Monday, Jun. 11, 2001

Back To Country's Roots

By CHRISTOPHER JOHN FARLEY

In the song Hall of Fame, from his forthcoming album Gravitational Forces, Texas singer-songwriter Robert Earl Keen croons, "My songs don't belong on Top 40 radio/I'll keep the old back 40 for my home." The lyrics could easily serve as the slogan of Lost Highway, a new record label that features singer-songwriters like Keen, Lucinda Williams and newcomer Ryan Adams--performers who are too cool for country radio, too country for pop and too headstrong to change their ways. The critically acclaimed Williams, whose new CD, Essence, comes out on Lost Highway this week, calls the label "a safety net for artists who might not sell that many records but have a good fan base." Adams, whose terrific CD Gold is due in August, is blunter: "This is a business of whores--it's about how much you can whore yourself out. Well, I'm not pretty enough to do that. So I've got to go with the label with brains, and that's what this label has."

Country--like pop music in general--has been regressing to childhood in recent years. Teen acts like Billy Gilman and Jessica Andrews are winning airplay on radio and face time on TV, but much of the music that's being made would make Hank Williams cry even harder into his beer. Recent country-music sales have been flat. In the first quarter of 2001, according to SoundScan, country sold 14, 871 ,000 CDs, albums and tapes, a 106,000 drop from the same quarter last year. And country seems slowly to be losing listeners to rap and rock, with its share of the music market slipping from 10.8% in 1997 to 8.4% so far this year.

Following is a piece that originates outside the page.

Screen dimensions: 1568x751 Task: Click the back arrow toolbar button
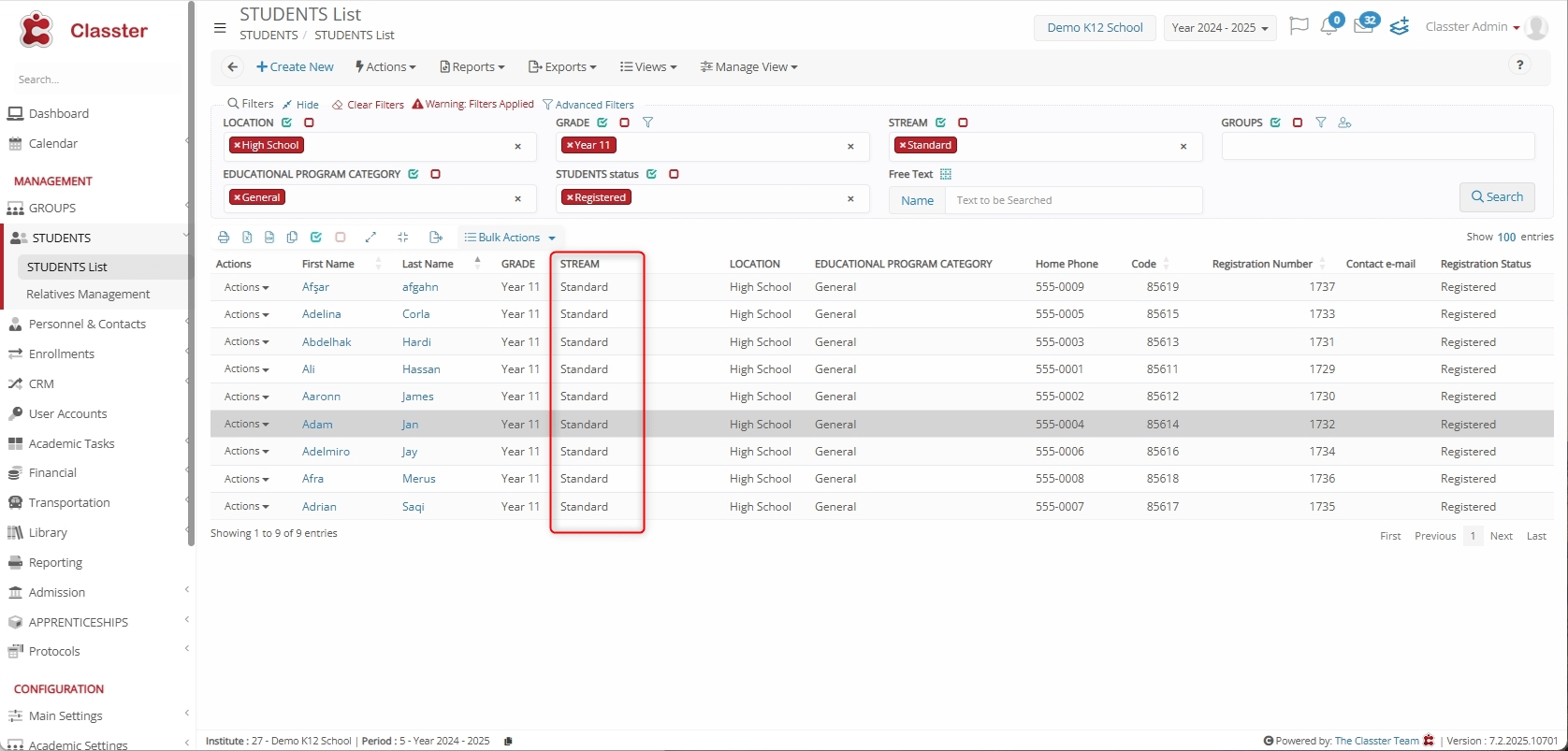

Lost Highway, which was launched by Universal Music earlier this year, wants to reconnect country to its roots. Luke Lewis, the president and founder of the label, says today's country music has siphoned off the "twang and pain" that made the genre meaningful and distinct. And Lewis should know, since he did some of the siphoning--he was president of Mercury Nashville when the appealing but almost twangless Shania Twain rose to superstardom. "I don't feel like there's any irony there," Lewis says. "Shania Twain and [her husband] Mutt Lange are brilliant songwriters. In a twisted way, they helped remove the stigma that country might bring to performers like Lucinda or Ryan."

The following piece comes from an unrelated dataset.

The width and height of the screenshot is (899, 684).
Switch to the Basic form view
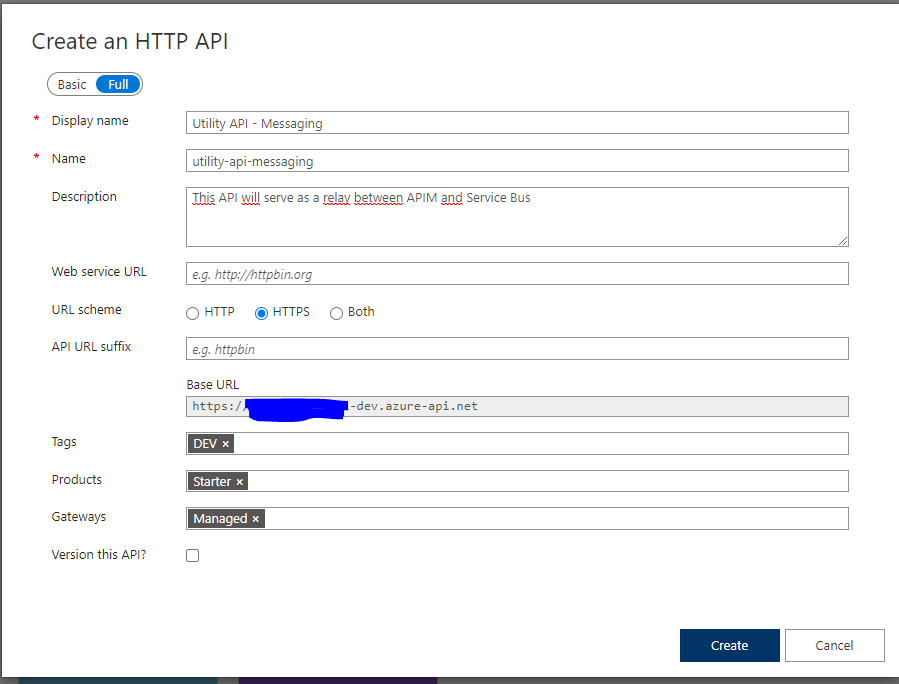pos(72,85)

His new label specializes in alternative country or Americana--music with a sense of tradition and a neoteric edge (on Essence, Williams sings "shoot your love into my vein"). Lewis doesn't like such format names, but it fits. "A lot of kids feel that a lot of contemporary music is a bit too polished," he says. "Just as there's a growing affinity for roots-oriented rap, I think there's a growing audience for roots-oriented country that's stripped down and not overproduced." He cites as proof the commercial success of the million-selling, bluegrass-infused O Brother Where Art Thou? sound track, which was released on Mercury Nashville but shifted to Lost Highway.

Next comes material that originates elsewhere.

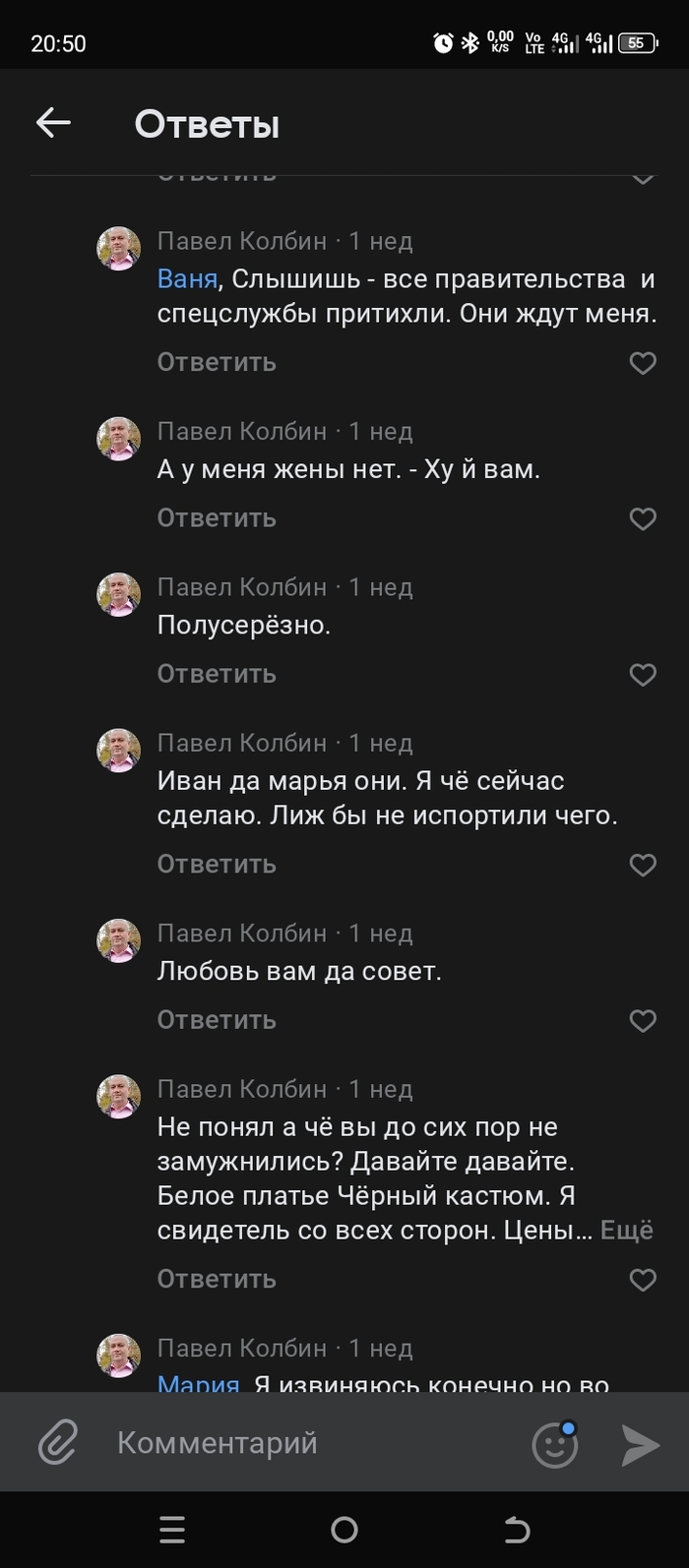Open avatar of the "Полусерёзно." comment author
The width and height of the screenshot is (689, 1568).
[x=118, y=594]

Lewis plans to continue guiding Lost Highway down back roads. In September, his label will release Private Radio, a CD from actor-director Billy Bob Thornton ("I was a musician before I got into movies," he says). His CD features "dark story-songs," Thornton says, and two numbers are dedicated to his wife, Tomb Raider star Angelina Jolie. "They are songs that anyone can relate to," he says, "but there are a couple of lines that only she and I will get." He says a few tracks are "too country for country radio." Sounds as if he'll be right at home on Lost Highway's back 40.